[Exercise aim]: Take the line containing "Open the ZeroTurnaround vendor link" and every line below it through the end of the entries, and output them verbatim, pictures excluded.

══ Supplied entries

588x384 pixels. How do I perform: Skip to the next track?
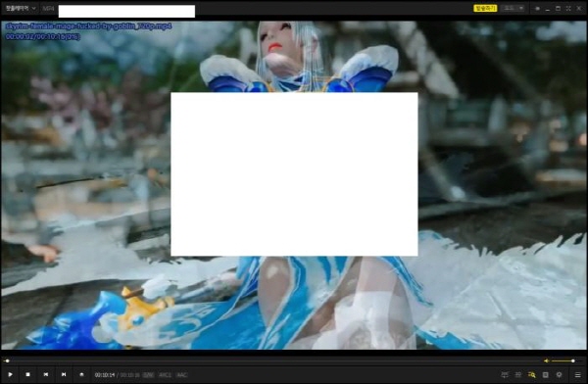click(x=64, y=374)
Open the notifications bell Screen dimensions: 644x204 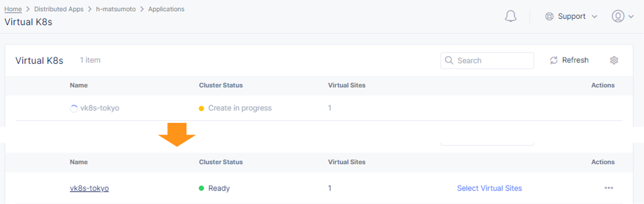tap(510, 16)
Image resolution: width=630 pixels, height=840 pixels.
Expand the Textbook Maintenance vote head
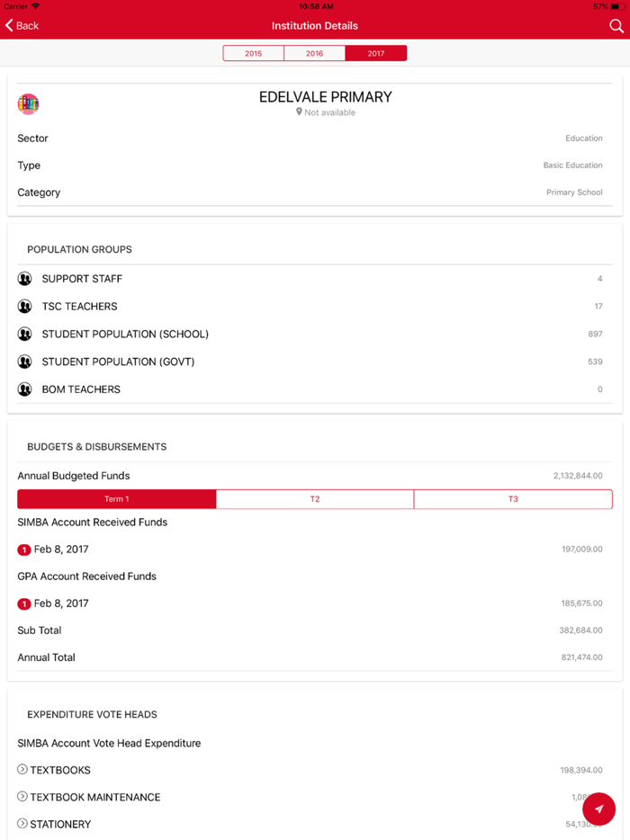[23, 797]
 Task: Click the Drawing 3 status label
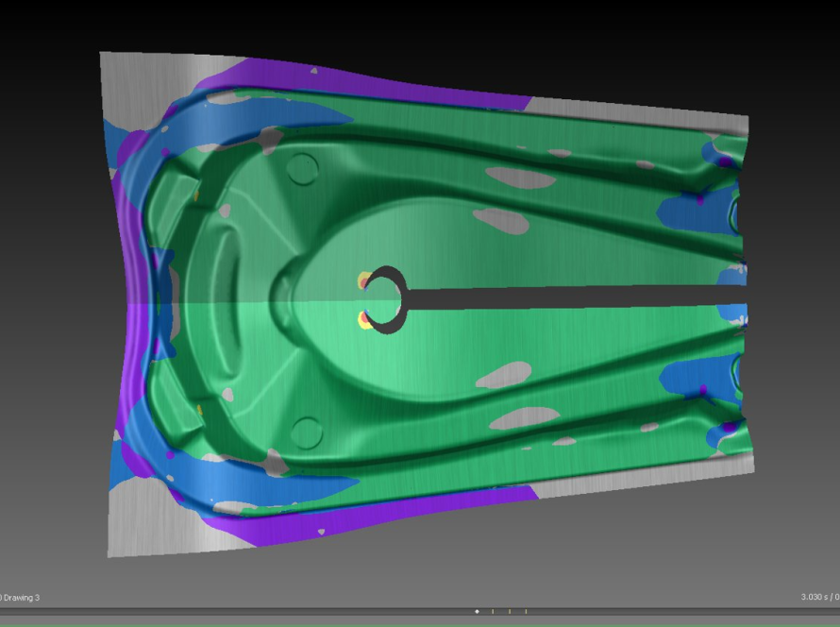point(20,598)
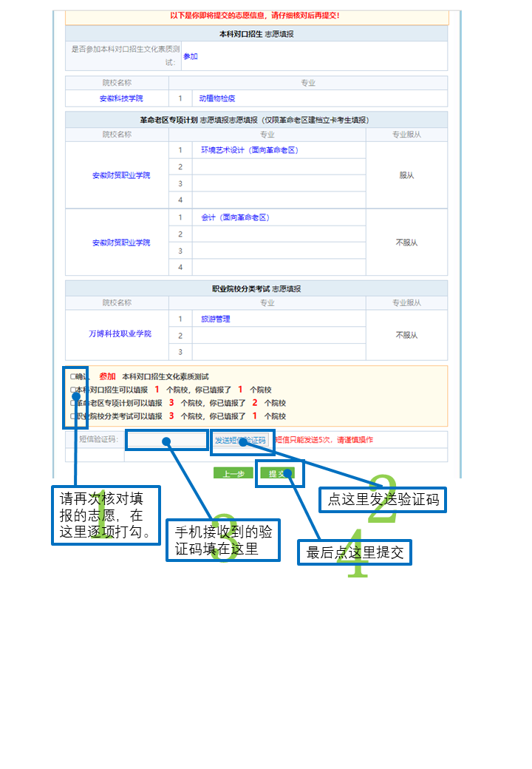Tick the 职业院校分类考试可以填报 checkbox
Image resolution: width=532 pixels, height=769 pixels.
point(72,416)
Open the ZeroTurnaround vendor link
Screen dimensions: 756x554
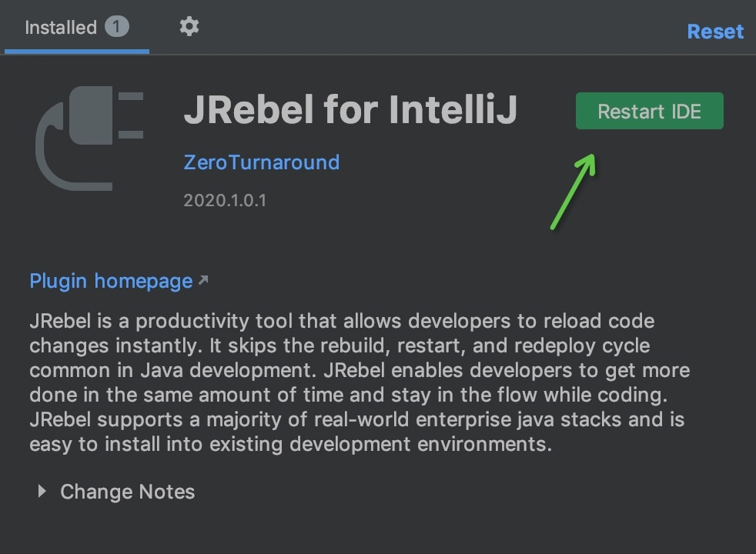pyautogui.click(x=261, y=162)
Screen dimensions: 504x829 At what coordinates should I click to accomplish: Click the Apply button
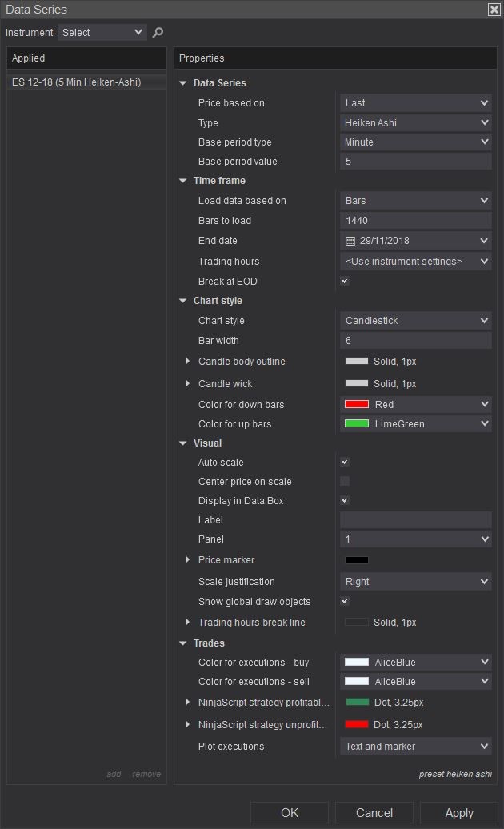point(459,813)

════

[Result of this exercise]:
Open the ZeroTurnaround vendor link
Screen dimensions: 756x554
pyautogui.click(x=261, y=162)
Screen dimensions: 504x829 At what coordinates should I click to accomplish: Click the Apply button
point(459,813)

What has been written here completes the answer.